Dossier : Nom de l’entreprise : Adresse :

Date : Membre :

1014137-S Auberge du lac Sacacomie inc. À l’attention de madame X 4000 ch. Yvon-Plante Saint-Alexis-des-Monts (Québec) J0K1V0

7 avril 2022 Me Rady Khuong

DÉCISION

APERÇU L’Auberge du lac Sacacomie (l’Entreprise) a déclaré à la Commission d’accès à l’information (la Commission) l’utilisation d’un horodateur biométrique 1 .

Dans sa déclaration, l’Entreprise indique que des données biométriques sont jumelées à la cueillette du nom et du prénom de l’employé, et ce, aux fins de la gestion des heures de travail. L’objectif poursuivi consiste à améliorer l’efficacité du traitement de la paie.
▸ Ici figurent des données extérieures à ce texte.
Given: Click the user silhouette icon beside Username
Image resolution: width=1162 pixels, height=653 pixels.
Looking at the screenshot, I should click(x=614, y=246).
Au départ, les mesures biométriques recueillies incluent la forme de la main et les empreintes de trois doigts d’une main ainsi que la forme du visage. Lors de la procédure d’enrôlement, l’identité de la personne est validée avec une pièce d’identité 2 .

Par la suite, l’entreprise a abandonné l’utilisation des empreintes digitales parce que cela ne fonctionnait pas pour tous les employés. Le lecteur devenait sale en

1 Déclaration d’une banque de mesures biométriques du 21 juillet 2016. 2 Réponses de l’Entreprise du 11 décembre 2018.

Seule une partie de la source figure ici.